The renewed risk appetite, coupled with loose financial conditions, sparked questions about the sustainability of asset valuations. Investors' compensation for bearing risk seems to hinge on the term premium; to the extent that the premium is unusually low, it may flatter valuations.
Claudio Borio, Head of the BIS Monetary and Economic Department, commented: "Rather stretched asset valuations, high risk-taking and hard-to-read changes in the financial system: the mixture points to certain vulnerabilities in financial markets that merit close attention on the part of market participants and central banks alike."
The December BIS Quarterly Review also discusses the resilience of dollar and euro repo markets:
- Fernando Avalos, Torsten Ehlers and Egemen Eren (BIS) analyse the stress experienced in the US dollar repo market in September. They explain how changes within the market and the US banking system amount to a structural shift that increased the market's vulnerability.

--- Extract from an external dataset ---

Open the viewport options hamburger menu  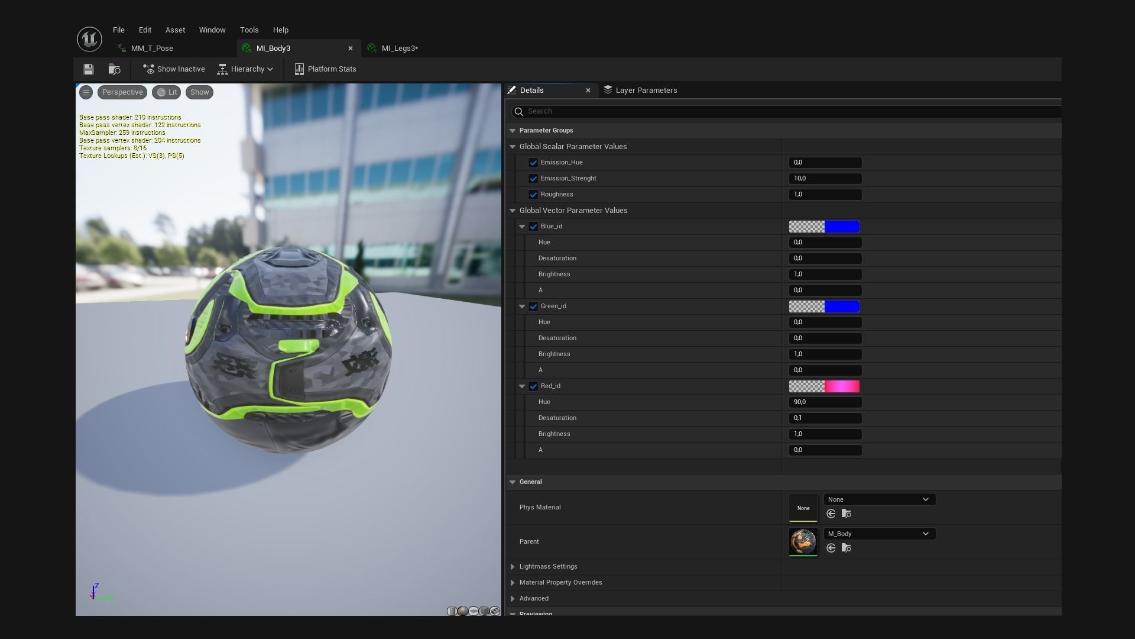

- Kostas Tsatsaronis (BIS), Angelo Ranaldo and Patrick Schaffner (University of St Gallen) examine the functioning of the euro repo market. They find that demand for collateral has replaced funding considerations as the main driver of activity, increasing segmentation.
Six feature articles analyse the results of the latest BIS Triennial Central Bank Survey of Foreign Exchange and Over-the-counter (OTC) Derivatives Markets.

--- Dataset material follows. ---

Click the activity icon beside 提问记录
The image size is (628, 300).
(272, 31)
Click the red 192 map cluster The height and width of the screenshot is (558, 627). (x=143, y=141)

"The articles use this unique source of data to explore what factors drove the recent growth of these markets and what these factors tell us about the evolution of their structure," said Hyun Song Shin, BIS Economic Adviser and Head of Research.

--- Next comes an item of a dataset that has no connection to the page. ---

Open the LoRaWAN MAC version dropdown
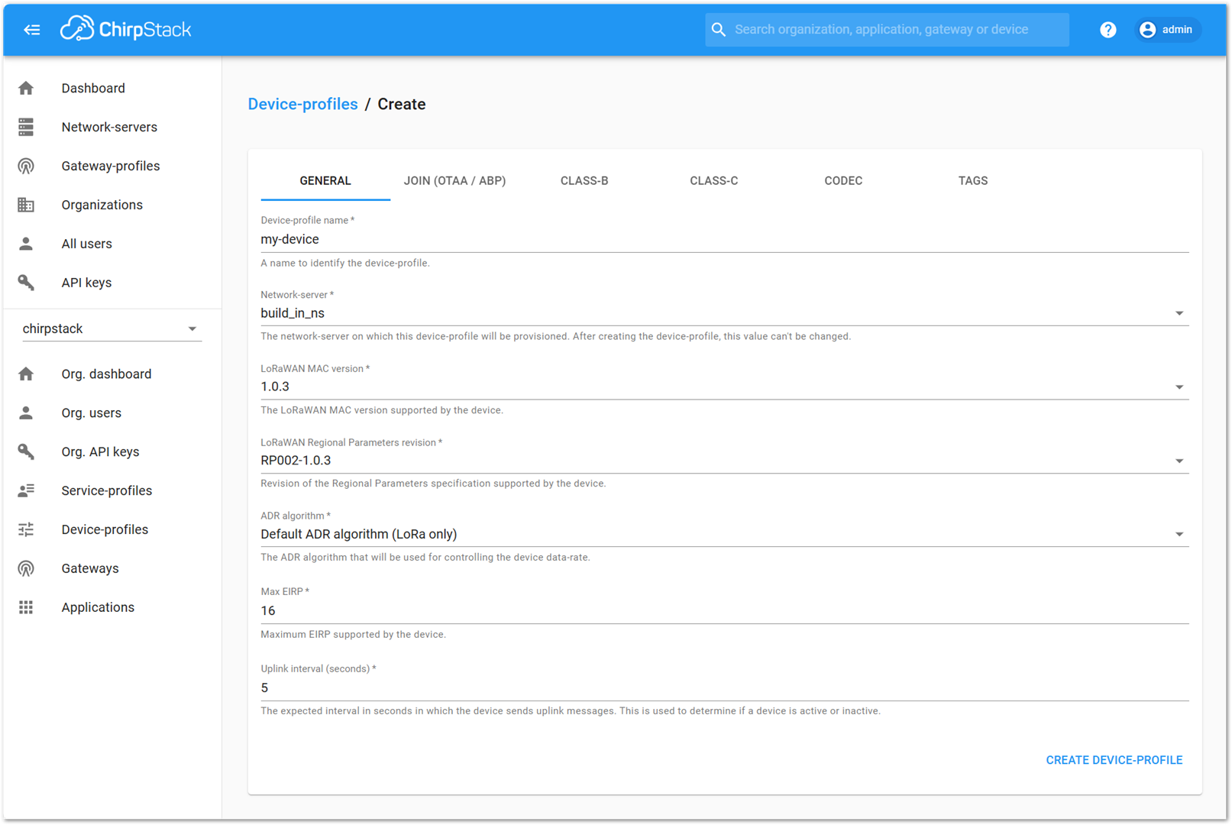The width and height of the screenshot is (1232, 825). point(1179,387)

- Philip Wooldridge (BIS) summarises the main insights from the 2019 Triennial Survey and contrasts the rise in trading activity with the constrained growth of outstanding exposures.
- Andreas Schrimpf and Vladyslav Sushko (BIS) discuss how the increased use of FX swaps to manage funding liquidity, coupled with renewed growth in prime brokerage, boosted FX trading to $6.6 trillion per day in April 2019. Together with Frank Packer (BIS), they also investigate reasons for the relatively modest increase in trading of the Chinese renminbi, which remained the world's eighth most traded currency.
- Schrimpf and Sushko also look at how electronification has transformed FX trade execution. Market fragmentation has increased, and FX intermediation has become more concentrated within top dealers' proprietary liquidity pools. At the same time, FX settlement risk has increased.
- Nikhil Patel and Dora Xia (BIS) explore why FX trading involving emerging market currencies grew more rapidly than that for major currencies between 2016 and 2019. They find that activity was spurred by global demand for emerging market assets and the rise in electronic and automated trading. Electronic trading, in turn, boosted the offshore trading of non-deliverable forwards.
- Torsten Ehlers and Bryan Hardy (BIS) explain why the daily turnover of OTC interest rate derivatives more than doubled between 2016 and 2019, to $6.5 trillion. They address how structural changes, including clearing, compression and automation, drove OTC interest rate derivatives markets to more closely resemble exchanges.
- Sirio Aramonte and Wenqian Huang (BIS) highlight trends in the composition of outstanding OTC derivatives, notably a rise in the euro's share by market value. They also explore reasons behind the voluntary migration of some OTC derivatives to central clearing.